- [Directions for this task]
Set down each line exactly, beginning with the one that contains "Task: Click the Policies und Richtlinien row" and continuing through the last line of the listing, and nothing else.

- [Listed entries]
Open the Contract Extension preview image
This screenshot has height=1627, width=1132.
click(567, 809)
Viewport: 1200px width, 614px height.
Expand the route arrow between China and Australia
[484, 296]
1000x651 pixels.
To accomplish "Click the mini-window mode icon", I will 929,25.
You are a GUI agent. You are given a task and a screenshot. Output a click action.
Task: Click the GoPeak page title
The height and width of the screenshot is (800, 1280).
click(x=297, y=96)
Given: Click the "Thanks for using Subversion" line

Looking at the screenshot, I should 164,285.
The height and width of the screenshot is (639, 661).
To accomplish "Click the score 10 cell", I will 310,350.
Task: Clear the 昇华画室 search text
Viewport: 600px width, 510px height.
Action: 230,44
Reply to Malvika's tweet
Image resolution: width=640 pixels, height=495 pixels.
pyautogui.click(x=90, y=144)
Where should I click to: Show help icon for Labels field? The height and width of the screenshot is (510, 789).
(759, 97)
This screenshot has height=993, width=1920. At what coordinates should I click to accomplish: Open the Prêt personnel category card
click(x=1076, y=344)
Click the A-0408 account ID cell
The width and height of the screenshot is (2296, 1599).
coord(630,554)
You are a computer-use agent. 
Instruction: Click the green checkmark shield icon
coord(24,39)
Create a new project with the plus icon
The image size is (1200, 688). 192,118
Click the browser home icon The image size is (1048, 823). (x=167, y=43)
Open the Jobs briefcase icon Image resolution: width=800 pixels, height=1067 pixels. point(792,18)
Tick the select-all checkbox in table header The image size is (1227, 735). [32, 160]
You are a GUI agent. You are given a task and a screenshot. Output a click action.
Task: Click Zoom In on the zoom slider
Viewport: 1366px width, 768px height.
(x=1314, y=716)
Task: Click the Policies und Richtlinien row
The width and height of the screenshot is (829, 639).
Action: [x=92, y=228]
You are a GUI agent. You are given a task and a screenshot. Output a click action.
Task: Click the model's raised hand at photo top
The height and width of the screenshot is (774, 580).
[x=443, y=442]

- [Answer box]
Task: Click the Policies und Richtlinien row
The width and height of the screenshot is (829, 639).
Action: [x=92, y=228]
You are a GUI agent. You are given a task and a screenshot. Output a click action.
Task: Click the model's raised hand at photo top
The height and width of the screenshot is (774, 580).
[x=443, y=442]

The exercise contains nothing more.